WHAT YOU SHOULD DO: Please set down, with no changes, every line of the material below from the one containing "Open the Google search engine dropdown" through the end. Skip the pictures.

AVAILABLE RECORDS:

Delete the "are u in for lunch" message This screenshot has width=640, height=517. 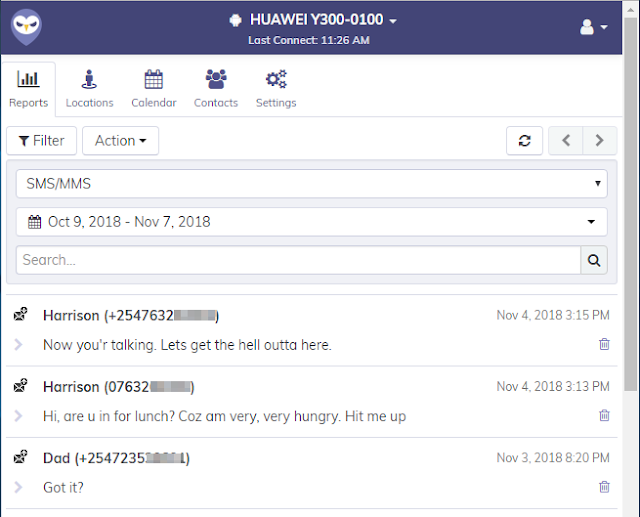click(604, 415)
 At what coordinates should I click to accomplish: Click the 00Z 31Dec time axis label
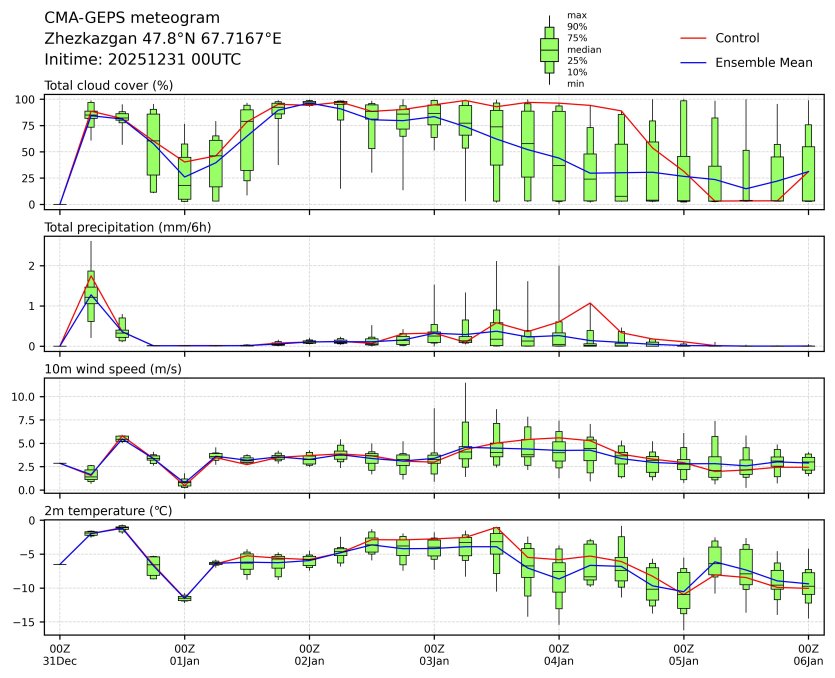point(60,655)
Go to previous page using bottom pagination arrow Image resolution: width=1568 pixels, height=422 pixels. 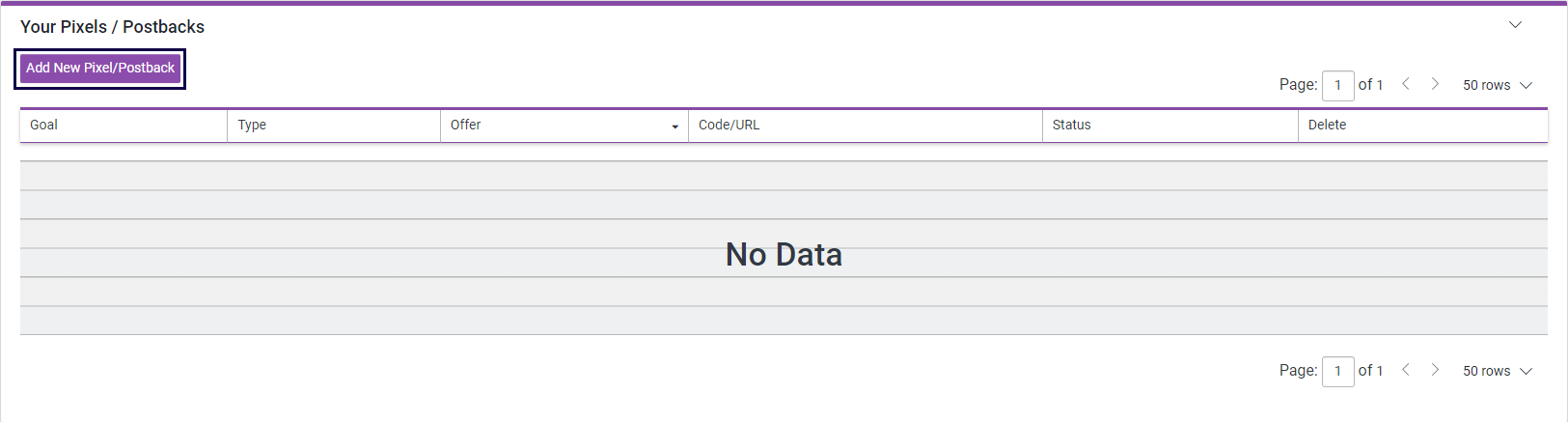(x=1406, y=370)
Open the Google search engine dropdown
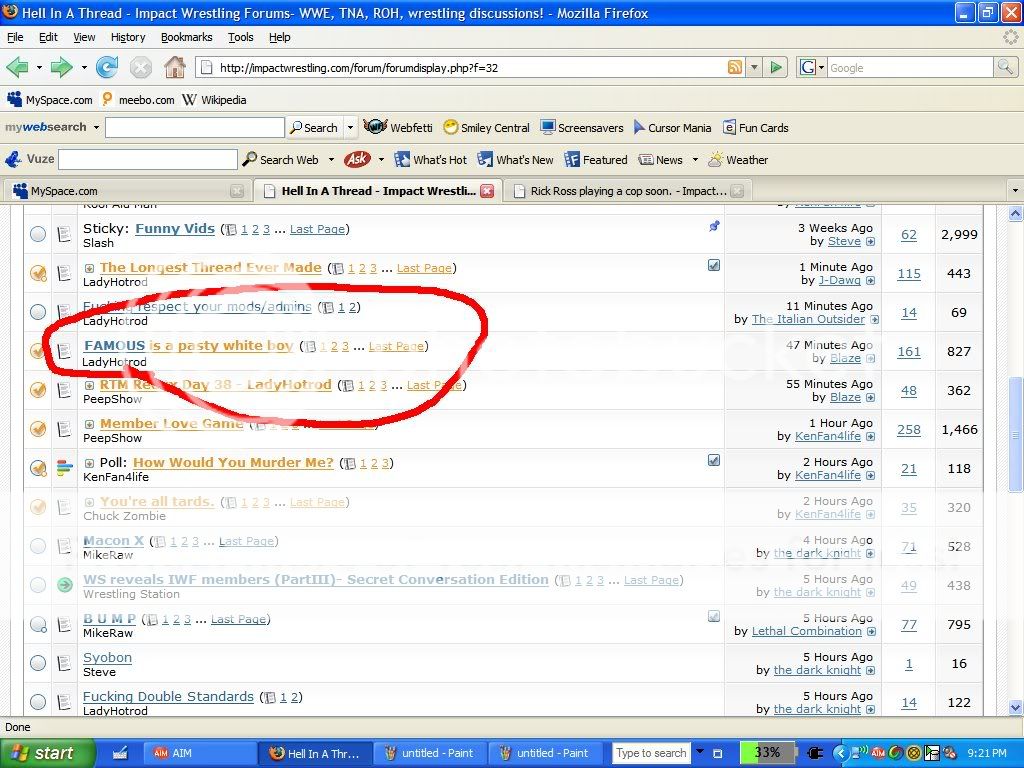1024x768 pixels. point(821,68)
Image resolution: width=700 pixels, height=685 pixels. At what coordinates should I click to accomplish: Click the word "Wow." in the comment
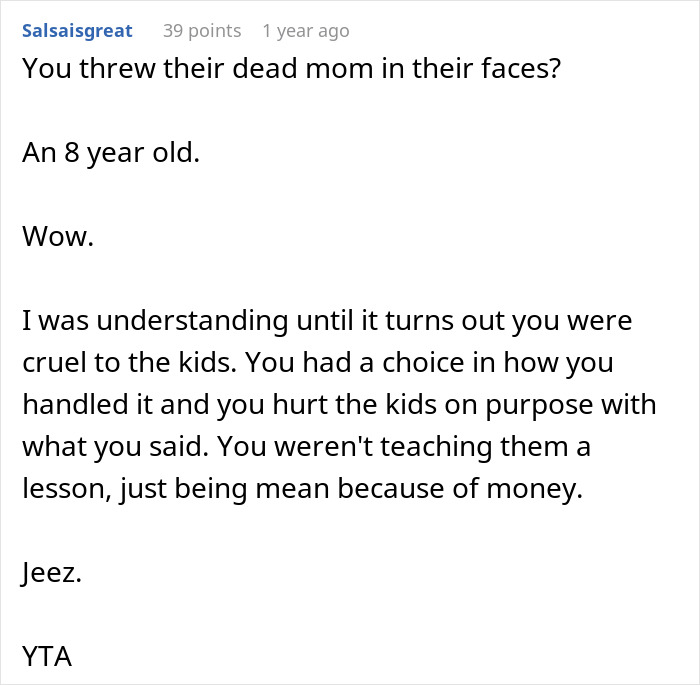58,236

TASK OUTPUT:
Open the Google search engine dropdown
1024x768 pixels. point(821,68)
Image resolution: width=700 pixels, height=685 pixels. At what coordinates should I click to accomplish: Click the word "Wow." in the comment
58,236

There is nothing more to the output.